**Task instructions:** How many lines in the material below contain the word "computer"? Write only the number.

**Input data:**
+--
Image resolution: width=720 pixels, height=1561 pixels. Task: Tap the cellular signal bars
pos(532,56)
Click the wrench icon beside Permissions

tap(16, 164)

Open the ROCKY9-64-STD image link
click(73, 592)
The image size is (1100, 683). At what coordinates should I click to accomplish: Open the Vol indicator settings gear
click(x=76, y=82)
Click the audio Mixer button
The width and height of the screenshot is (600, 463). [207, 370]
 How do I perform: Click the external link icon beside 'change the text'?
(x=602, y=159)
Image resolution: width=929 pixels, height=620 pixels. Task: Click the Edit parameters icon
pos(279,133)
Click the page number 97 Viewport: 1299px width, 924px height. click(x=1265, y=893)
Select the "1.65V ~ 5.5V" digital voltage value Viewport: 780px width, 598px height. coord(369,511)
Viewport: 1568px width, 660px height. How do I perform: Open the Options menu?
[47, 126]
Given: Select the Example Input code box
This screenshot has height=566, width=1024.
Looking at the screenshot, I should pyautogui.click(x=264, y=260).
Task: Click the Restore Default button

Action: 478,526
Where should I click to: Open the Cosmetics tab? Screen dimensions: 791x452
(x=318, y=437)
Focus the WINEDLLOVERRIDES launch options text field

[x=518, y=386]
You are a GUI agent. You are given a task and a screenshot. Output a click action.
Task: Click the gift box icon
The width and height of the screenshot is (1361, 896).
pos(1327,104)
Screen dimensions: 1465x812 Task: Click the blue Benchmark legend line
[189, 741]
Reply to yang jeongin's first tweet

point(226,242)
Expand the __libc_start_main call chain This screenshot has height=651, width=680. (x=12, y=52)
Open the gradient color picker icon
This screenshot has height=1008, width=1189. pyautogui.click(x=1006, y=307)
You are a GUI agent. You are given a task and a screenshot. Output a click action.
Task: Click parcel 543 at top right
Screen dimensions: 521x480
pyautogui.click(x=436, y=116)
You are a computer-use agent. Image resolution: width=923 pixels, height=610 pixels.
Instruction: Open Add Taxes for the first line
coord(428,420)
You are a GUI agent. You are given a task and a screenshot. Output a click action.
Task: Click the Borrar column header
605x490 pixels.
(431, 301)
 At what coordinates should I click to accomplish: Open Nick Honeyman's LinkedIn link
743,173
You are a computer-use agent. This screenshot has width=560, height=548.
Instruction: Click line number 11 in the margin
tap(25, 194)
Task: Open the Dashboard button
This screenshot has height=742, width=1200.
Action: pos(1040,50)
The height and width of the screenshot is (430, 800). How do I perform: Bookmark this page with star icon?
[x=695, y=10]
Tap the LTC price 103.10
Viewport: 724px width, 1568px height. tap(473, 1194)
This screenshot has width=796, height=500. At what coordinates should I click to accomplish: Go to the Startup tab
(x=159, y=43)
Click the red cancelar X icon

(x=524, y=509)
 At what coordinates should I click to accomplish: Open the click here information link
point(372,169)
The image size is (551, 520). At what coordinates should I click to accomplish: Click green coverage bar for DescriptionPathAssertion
+--
**Answer section:** 2